> [About this task] Copy every entry precisely.

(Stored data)
■ ■ ■ ■ ■ ■ ■

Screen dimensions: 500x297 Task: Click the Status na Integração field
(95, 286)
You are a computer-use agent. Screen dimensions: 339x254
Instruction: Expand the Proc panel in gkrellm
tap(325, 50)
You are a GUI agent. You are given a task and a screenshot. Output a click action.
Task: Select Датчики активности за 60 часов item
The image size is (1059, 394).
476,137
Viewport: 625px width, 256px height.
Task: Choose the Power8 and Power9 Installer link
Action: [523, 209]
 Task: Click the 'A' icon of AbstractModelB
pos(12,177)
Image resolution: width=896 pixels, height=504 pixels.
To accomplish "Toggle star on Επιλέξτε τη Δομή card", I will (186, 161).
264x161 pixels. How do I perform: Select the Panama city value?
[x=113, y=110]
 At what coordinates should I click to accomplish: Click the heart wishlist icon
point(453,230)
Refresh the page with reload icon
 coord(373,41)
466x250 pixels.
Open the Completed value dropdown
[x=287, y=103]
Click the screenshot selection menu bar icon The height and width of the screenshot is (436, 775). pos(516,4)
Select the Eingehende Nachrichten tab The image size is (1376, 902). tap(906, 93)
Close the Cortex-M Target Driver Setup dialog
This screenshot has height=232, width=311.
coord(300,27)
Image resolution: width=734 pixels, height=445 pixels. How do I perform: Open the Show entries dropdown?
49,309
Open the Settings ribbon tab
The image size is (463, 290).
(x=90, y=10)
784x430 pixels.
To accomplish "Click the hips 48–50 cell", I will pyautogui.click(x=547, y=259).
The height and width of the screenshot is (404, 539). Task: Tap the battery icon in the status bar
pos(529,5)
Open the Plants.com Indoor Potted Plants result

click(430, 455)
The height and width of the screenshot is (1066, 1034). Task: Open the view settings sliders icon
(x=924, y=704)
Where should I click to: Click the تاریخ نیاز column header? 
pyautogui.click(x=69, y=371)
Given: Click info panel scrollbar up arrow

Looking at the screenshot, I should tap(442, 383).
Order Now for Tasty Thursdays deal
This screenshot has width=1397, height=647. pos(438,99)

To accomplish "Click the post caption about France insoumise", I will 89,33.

■ ■ ■ ■ ■ ■ ■

> [Solution to the exercise]
Screen dimensions: 500x297 Task: Click the Status na Integração field
(95, 286)
You are a computer-use agent. Screen dimensions: 339x254
Instruction: Expand the Proc panel in gkrellm
tap(325, 50)
You are a GUI agent. You are given a task and a screenshot. Output a click action.
Task: Select Датчики активности за 60 часов item
The image size is (1059, 394).
476,137
Viewport: 625px width, 256px height.
Task: Choose the Power8 and Power9 Installer link
Action: [523, 209]
 Task: Click the 'A' icon of AbstractModelB
pos(12,177)
Image resolution: width=896 pixels, height=504 pixels.
To accomplish "Toggle star on Επιλέξτε τη Δομή card", I will (186, 161).
264x161 pixels. How do I perform: Select the Panama city value?
[x=113, y=110]
 At what coordinates should I click to accomplish: Click the heart wishlist icon
point(453,230)
Refresh the page with reload icon
 coord(373,41)
466x250 pixels.
Open the Completed value dropdown
[x=287, y=103]
Click the screenshot selection menu bar icon The height and width of the screenshot is (436, 775). pos(516,4)
Select the Eingehende Nachrichten tab The image size is (1376, 902). tap(906, 93)
Close the Cortex-M Target Driver Setup dialog
This screenshot has height=232, width=311.
coord(300,27)
Image resolution: width=734 pixels, height=445 pixels. How do I perform: Open the Show entries dropdown?
49,309
Open the Settings ribbon tab
The image size is (463, 290).
(x=90, y=10)
784x430 pixels.
To accomplish "Click the hips 48–50 cell", I will pyautogui.click(x=547, y=259).
The height and width of the screenshot is (404, 539). Task: Tap the battery icon in the status bar
pos(529,5)
Open the Plants.com Indoor Potted Plants result

click(430, 455)
The height and width of the screenshot is (1066, 1034). Task: Open the view settings sliders icon
(x=924, y=704)
Where should I click to: Click the تاریخ نیاز column header? 
pyautogui.click(x=69, y=371)
Given: Click info panel scrollbar up arrow

Looking at the screenshot, I should tap(442, 383).
Order Now for Tasty Thursdays deal
This screenshot has width=1397, height=647. pos(438,99)

To accomplish "Click the post caption about France insoumise", I will 89,33.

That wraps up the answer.